• AIM OF THE TASK
Give the entries below as a JSON list of strings, one string per line, leaving out any blank lines.

== DATA PROVIDED

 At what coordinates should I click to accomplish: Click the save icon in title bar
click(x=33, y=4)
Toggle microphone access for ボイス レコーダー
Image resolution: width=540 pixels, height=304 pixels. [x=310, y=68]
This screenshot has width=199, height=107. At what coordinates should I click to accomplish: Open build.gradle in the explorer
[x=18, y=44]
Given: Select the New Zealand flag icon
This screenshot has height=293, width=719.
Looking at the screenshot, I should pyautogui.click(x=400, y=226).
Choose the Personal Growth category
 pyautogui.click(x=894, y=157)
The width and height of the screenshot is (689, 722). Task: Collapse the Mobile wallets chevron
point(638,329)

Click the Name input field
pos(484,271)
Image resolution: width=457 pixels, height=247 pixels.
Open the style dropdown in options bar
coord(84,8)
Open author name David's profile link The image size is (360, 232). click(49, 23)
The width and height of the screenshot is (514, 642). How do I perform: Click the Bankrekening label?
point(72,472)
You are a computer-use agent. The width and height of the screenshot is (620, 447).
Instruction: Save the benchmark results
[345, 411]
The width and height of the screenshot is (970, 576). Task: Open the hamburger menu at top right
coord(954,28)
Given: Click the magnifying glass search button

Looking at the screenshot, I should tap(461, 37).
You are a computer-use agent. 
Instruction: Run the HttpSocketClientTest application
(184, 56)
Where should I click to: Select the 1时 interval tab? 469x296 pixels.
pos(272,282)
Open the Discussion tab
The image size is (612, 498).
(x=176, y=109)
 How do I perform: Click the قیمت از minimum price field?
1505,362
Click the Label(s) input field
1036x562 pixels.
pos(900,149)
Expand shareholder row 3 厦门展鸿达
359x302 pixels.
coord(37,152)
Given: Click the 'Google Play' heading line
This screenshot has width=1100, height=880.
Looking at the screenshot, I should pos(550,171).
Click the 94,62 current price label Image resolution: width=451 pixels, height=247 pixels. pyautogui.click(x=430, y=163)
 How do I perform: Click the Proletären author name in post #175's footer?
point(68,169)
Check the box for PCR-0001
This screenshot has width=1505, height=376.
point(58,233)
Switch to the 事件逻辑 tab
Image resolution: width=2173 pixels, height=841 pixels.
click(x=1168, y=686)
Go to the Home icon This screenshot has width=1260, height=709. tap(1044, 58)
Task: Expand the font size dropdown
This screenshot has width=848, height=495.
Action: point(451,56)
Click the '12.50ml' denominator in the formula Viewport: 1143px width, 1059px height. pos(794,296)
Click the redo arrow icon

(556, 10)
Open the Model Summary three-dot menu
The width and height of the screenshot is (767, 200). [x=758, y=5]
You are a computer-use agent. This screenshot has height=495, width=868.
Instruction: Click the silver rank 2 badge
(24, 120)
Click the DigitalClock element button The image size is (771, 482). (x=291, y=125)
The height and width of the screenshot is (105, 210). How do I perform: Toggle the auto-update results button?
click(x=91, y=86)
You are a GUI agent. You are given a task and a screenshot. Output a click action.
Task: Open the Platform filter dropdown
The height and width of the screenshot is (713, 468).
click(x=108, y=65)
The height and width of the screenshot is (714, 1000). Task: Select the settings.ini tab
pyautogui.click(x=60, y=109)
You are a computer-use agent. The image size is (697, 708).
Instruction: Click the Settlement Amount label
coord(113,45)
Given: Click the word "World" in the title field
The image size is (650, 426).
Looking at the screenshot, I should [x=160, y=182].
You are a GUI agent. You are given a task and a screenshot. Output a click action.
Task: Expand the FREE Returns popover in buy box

====

• OUTPUT BELOW
[
  " At what coordinates should I click to accomplish: Click the save icon in title bar",
  "click(x=33, y=4)",
  "Toggle microphone access for ボイス レコーダー",
  "Image resolution: width=540 pixels, height=304 pixels. [x=310, y=68]",
  "This screenshot has width=199, height=107. At what coordinates should I click to accomplish: Open build.gradle in the explorer",
  "[x=18, y=44]",
  "Given: Select the New Zealand flag icon",
  "This screenshot has height=293, width=719.",
  "Looking at the screenshot, I should pyautogui.click(x=400, y=226).",
  "Choose the Personal Growth category",
  " pyautogui.click(x=894, y=157)",
  "The width and height of the screenshot is (689, 722). Task: Collapse the Mobile wallets chevron",
  "point(638,329)",
  "Click the Name input field",
  "pos(484,271)",
  "Image resolution: width=457 pixels, height=247 pixels.",
  "Open the style dropdown in options bar",
  "coord(84,8)",
  "Open author name David's profile link The image size is (360, 232). click(49, 23)",
  "The width and height of the screenshot is (514, 642). How do I perform: Click the Bankrekening label?",
  "point(72,472)",
  "You are a computer-use agent. The width and height of the screenshot is (620, 447).",
  "Instruction: Save the benchmark results",
  "[345, 411]",
  "The width and height of the screenshot is (970, 576). Task: Open the hamburger menu at top right",
  "coord(954,28)",
  "Given: Click the magnifying glass search button",
  "Looking at the screenshot, I should tap(461, 37).",
  "You are a computer-use agent. ",
  "Instruction: Run the HttpSocketClientTest application",
  "(184, 56)",
  "Where should I click to: Select the 1时 interval tab? 469x296 pixels.",
  "pos(272,282)",
  "Open the Discussion tab",
  "The image size is (612, 498).",
  "(x=176, y=109)",
  " How do I perform: Click the قیمت از minimum price field?",
  "1505,362",
  "Click the Label(s) input field",
  "1036x562 pixels.",
  "pos(900,149)",
  "Expand shareholder row 3 厦门展鸿达",
  "359x302 pixels.",
  "coord(37,152)",
  "Given: Click the 'Google Play' heading line",
  "This screenshot has width=1100, height=880.",
  "Looking at the screenshot, I should pos(550,171).",
  "Click the 94,62 current price label Image resolution: width=451 pixels, height=247 pixels. pyautogui.click(x=430, y=163)",
  " How do I perform: Click the Proletären author name in post #175's footer?",
  "point(68,169)",
  "Check the box for PCR-0001",
  "This screenshot has width=1505, height=376.",
  "point(58,233)",
  "Switch to the 事件逻辑 tab",
  "Image resolution: width=2173 pixels, height=841 pixels.",
  "click(x=1168, y=686)",
  "Go to the Home icon This screenshot has width=1260, height=709. tap(1044, 58)",
  "Task: Expand the font size dropdown",
  "This screenshot has width=848, height=495.",
  "Action: point(451,56)",
  "Click the '12.50ml' denominator in the formula Viewport: 1143px width, 1059px height. pos(794,296)",
  "Click the redo arrow icon",
  "(556, 10)",
  "Open the Model Summary three-dot menu",
  "The width and height of the screenshot is (767, 200). [x=758, y=5]",
  "You are a computer-use agent. This screenshot has height=495, width=868.",
  "Instruction: Click the silver rank 2 badge",
  "(24, 120)",
  "Click the DigitalClock element button The image size is (771, 482). (x=291, y=125)",
  "The height and width of the screenshot is (105, 210). How do I perform: Toggle the auto-update results button?",
  "click(x=91, y=86)",
  "You are a GUI agent. You are given a task and a screenshot. Output a click action.",
  "Task: Open the Platform filter dropdown",
  "The height and width of the screenshot is (713, 468).",
  "click(x=108, y=65)",
  "The height and width of the screenshot is (714, 1000). Task: Select the settings.ini tab",
  "pyautogui.click(x=60, y=109)",
  "You are a computer-use agent. The image size is (697, 708).",
  "Instruction: Click the Settlement Amount label",
  "coord(113,45)",
  "Given: Click the word \"World\" in the title field",
  "The image size is (650, 426).",
  "Looking at the screenshot, I should [x=160, y=182].",
  "You are a GUI agent. You are given a task and a screenshot. Output a click action.",
  "Task: Expand the FREE Returns popover in buy box"
]